WORK INSTRUCTION
Check every line of the material for the word "bell". Copy those that have it.

DATA EXTRACT
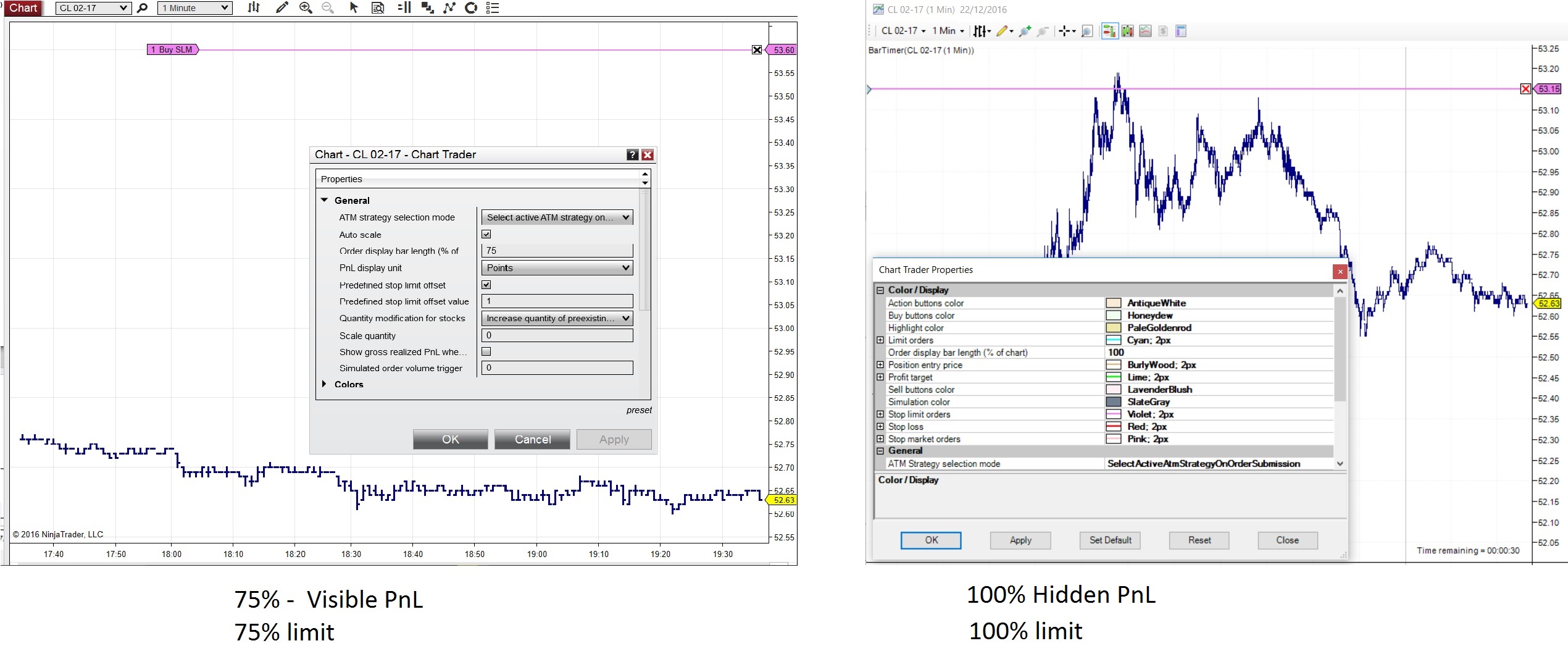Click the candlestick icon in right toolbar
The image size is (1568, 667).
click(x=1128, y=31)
...
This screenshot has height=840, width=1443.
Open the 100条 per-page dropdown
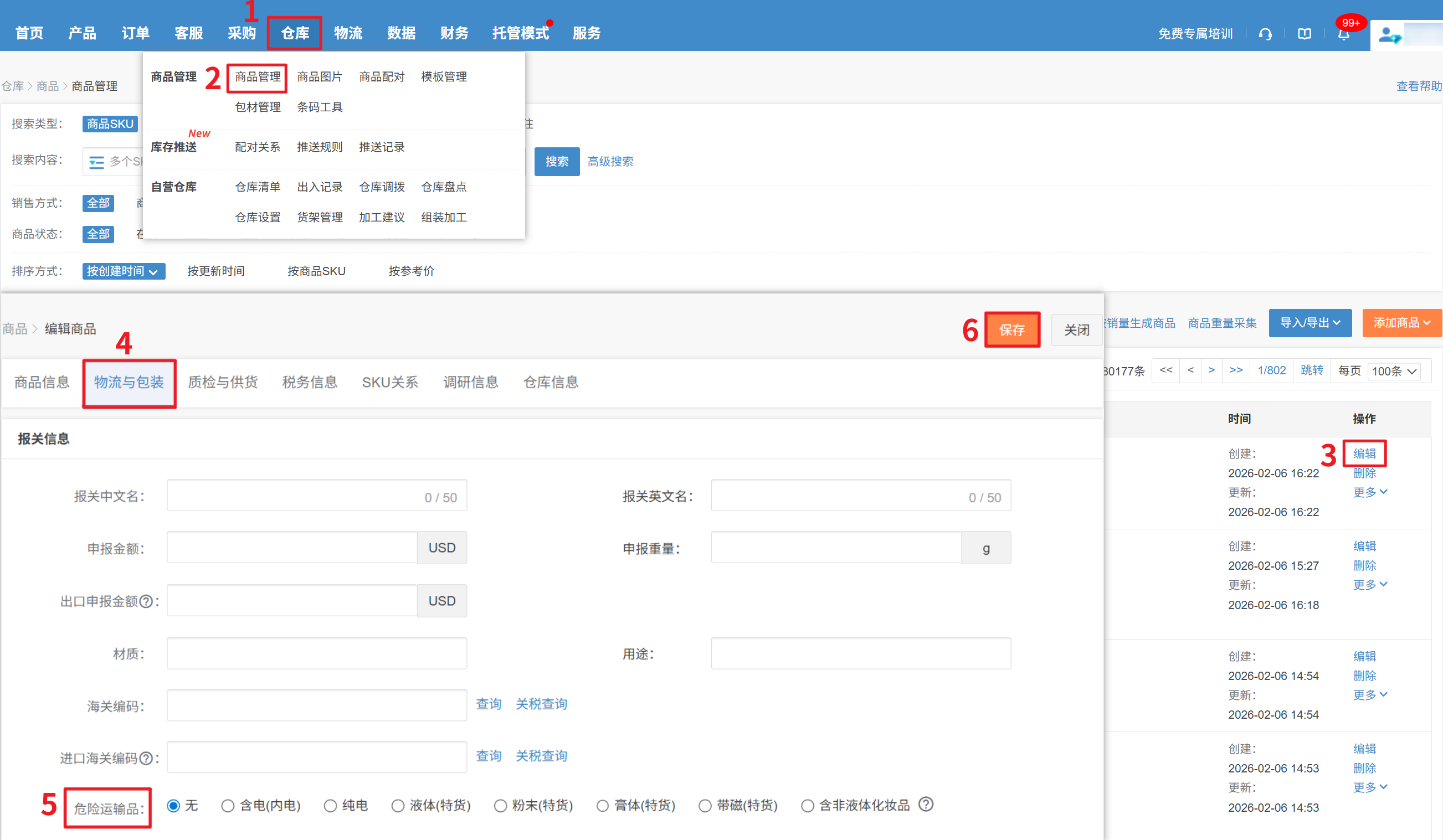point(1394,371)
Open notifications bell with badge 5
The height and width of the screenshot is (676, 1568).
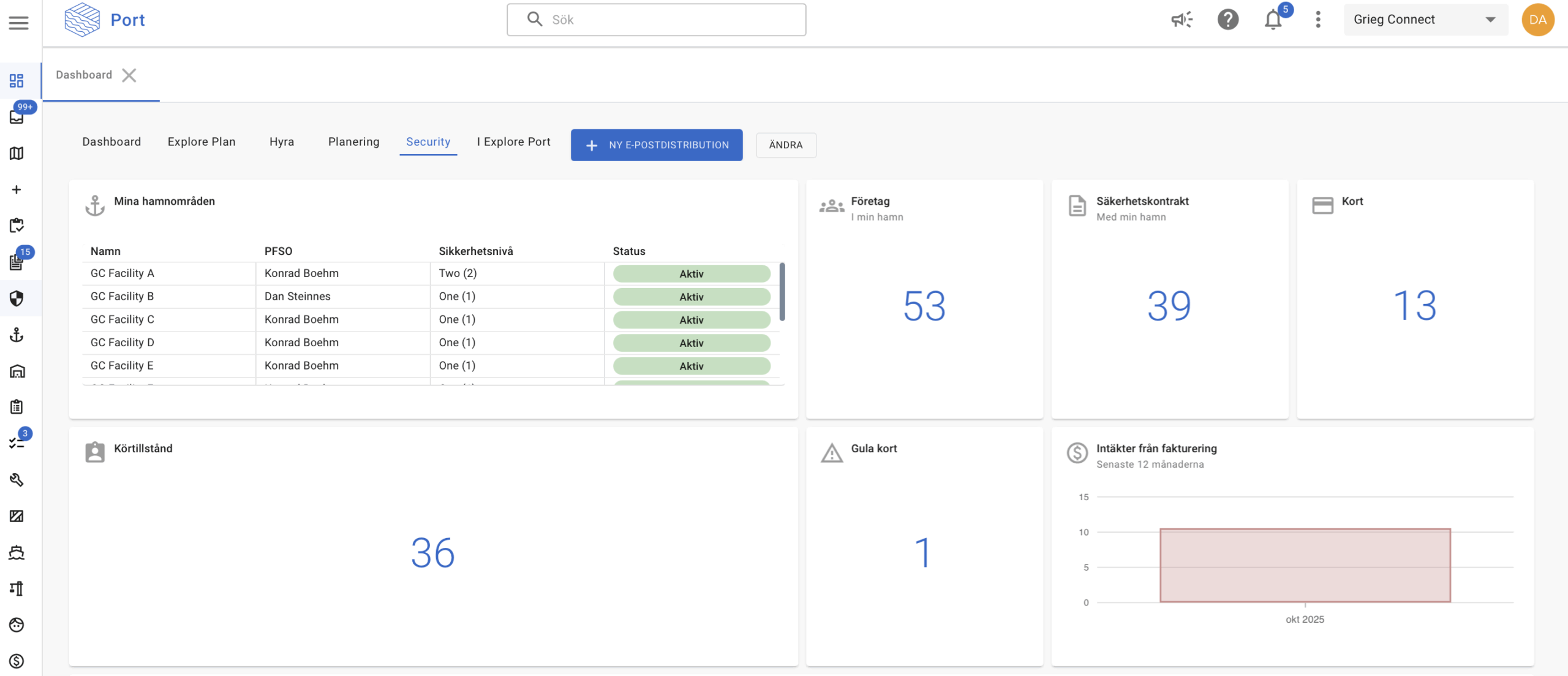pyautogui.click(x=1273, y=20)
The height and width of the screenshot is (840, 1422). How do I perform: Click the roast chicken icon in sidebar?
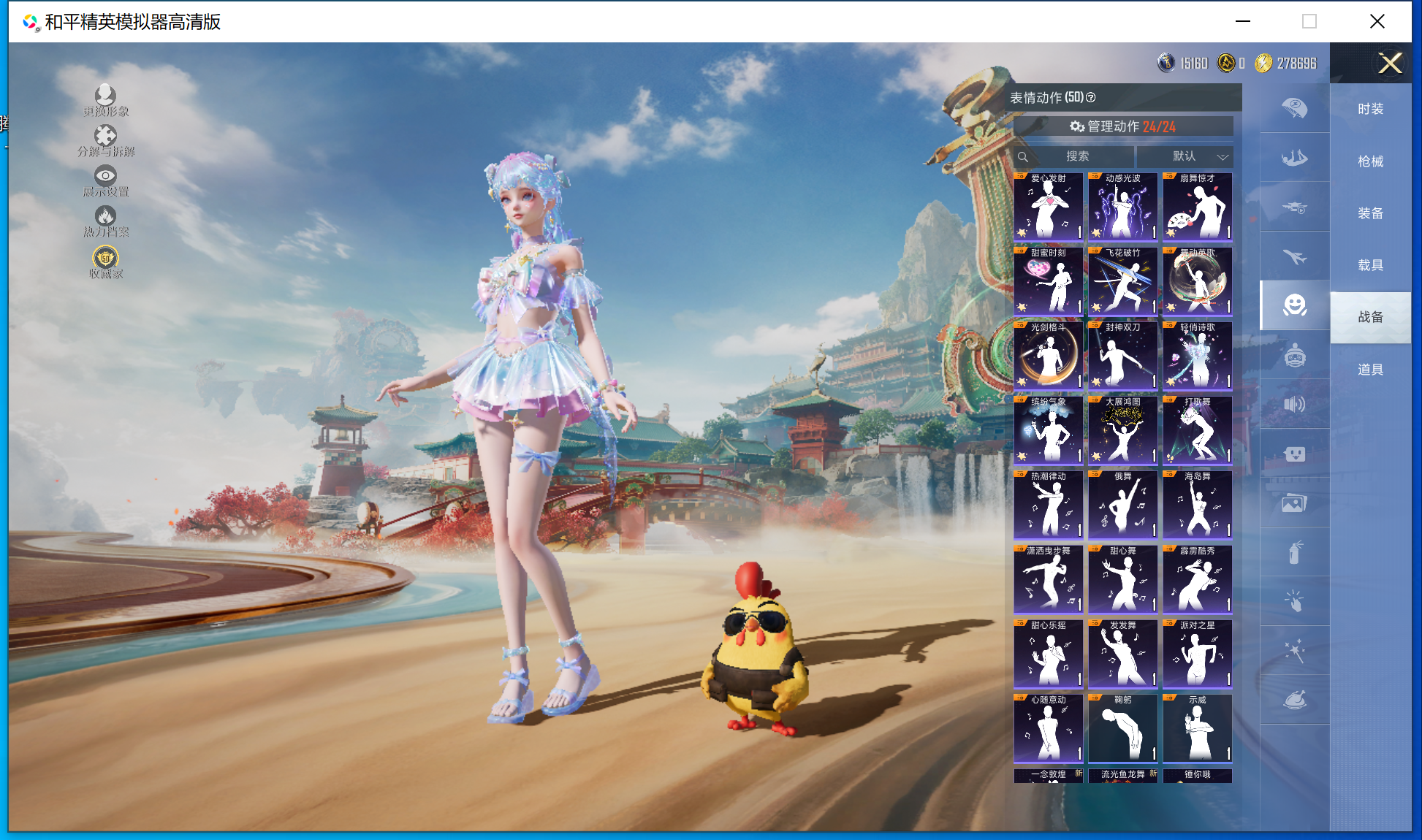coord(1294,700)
==
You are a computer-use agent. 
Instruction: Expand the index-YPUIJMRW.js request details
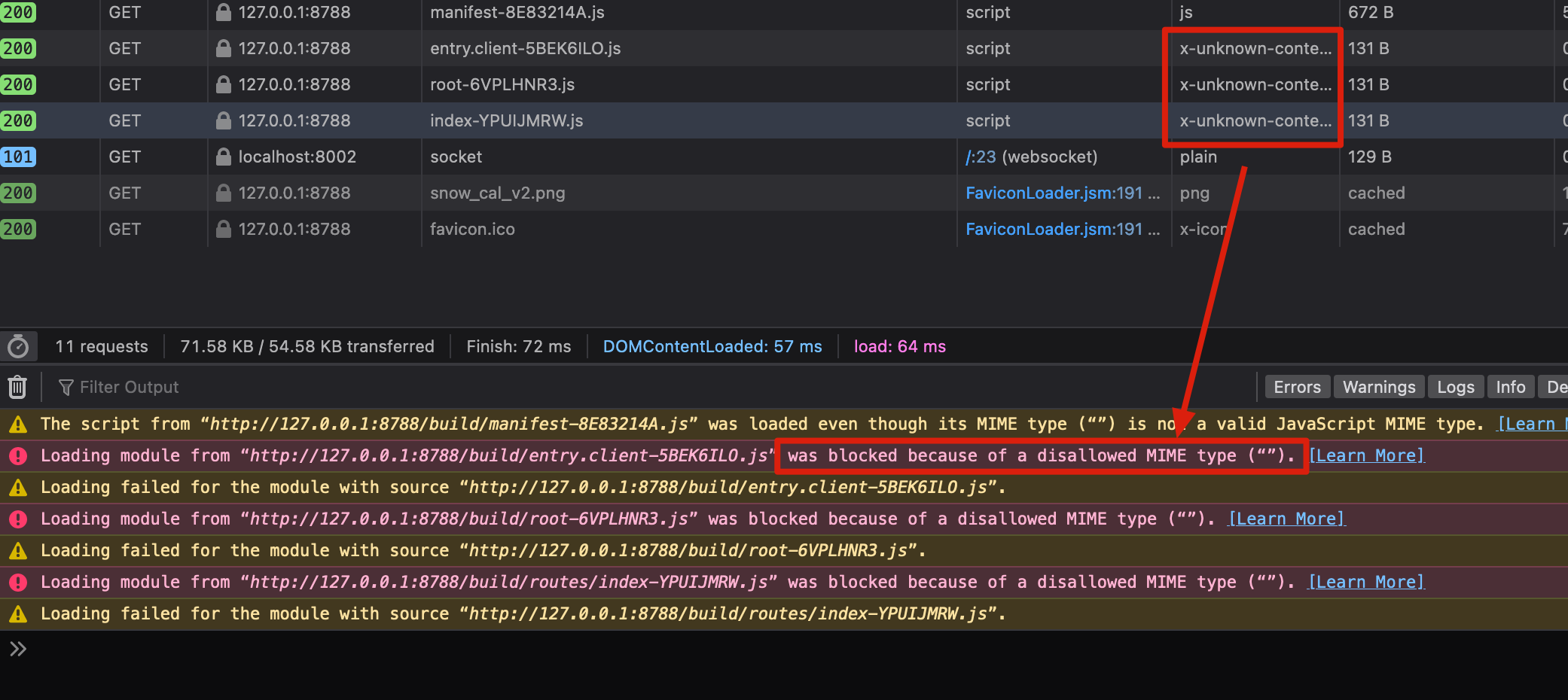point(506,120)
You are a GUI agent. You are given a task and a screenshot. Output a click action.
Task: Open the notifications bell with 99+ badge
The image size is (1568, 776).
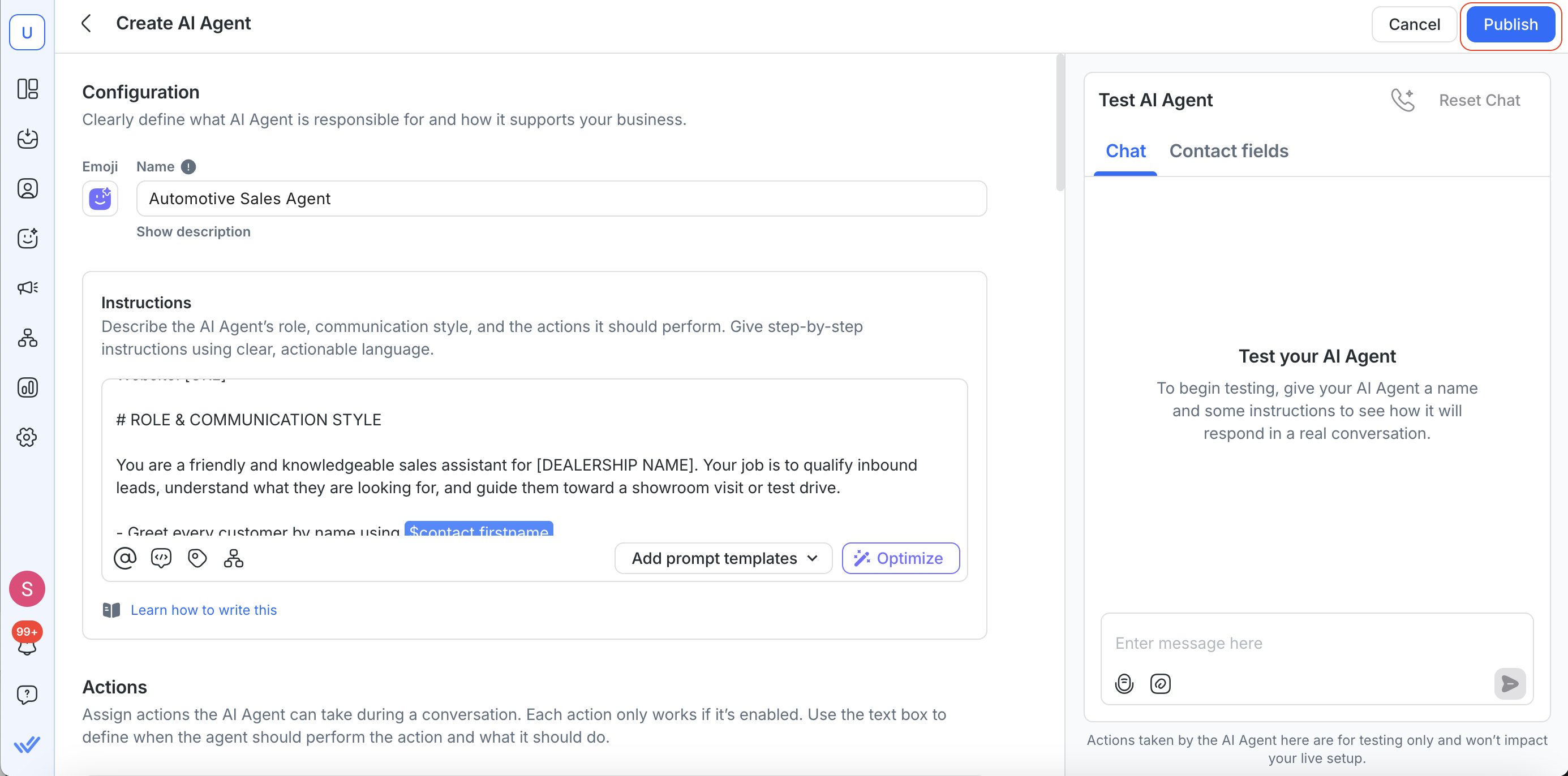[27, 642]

RESPONSE BELOW
Open notifications bell with badge 5
Task: Open the notifications bell with 99+ badge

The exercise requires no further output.